To survive in an ever-changing world, organisms need to rapidly adapt to new environments. In my dissertation, I address two molecular mechanisms that may contribute to rapid adaptation to new environments and help to address the "missing heritability" of complex traits. The first mechanism is short tandem repeats (STRs), short sequence units of two to ten nucleotides repeated head to tail, which mutate 10 to 10,000x faster than non-repetitive regions and have been shown to increase mutation rate under environmental stress. These highly variable, phenotypically important genetic elements have remained inaccessible to high-throughput analysis with short read sequencing and therefore have been excluded from genome-wide analyses of genotype-phenotype associations.
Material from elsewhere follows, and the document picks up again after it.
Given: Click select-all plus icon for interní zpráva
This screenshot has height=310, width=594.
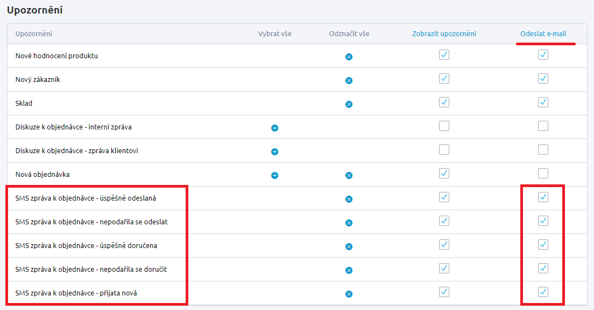Looking at the screenshot, I should [x=274, y=128].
I developed a novel method MIPSTR to accurately genotype STRs genome-wide across many individuals. The second mechanism is buffers of genetic variation, i.e. molecules or pathways that influence the penetrance of standing genetic variation by buffering its effect on phenotype. This mechanism could also be thought of as an epistatic interaction with loci across the genome. If a buffering mechanism is challenged or breaks, previously cryptic genetic variation will be revealed. In order to consider the robustness (i.e. buffering capacity) of an organism when associating genetic variants to complex traits, we need to measure robustness of individuals. MIPSTR can assess somatic STR variation within individuals as a measure of genome stability and thereby robustness. This new approach has allowed me to address two molecular mechanisms potentially important for adaptation and "missing heritability" in novel ways.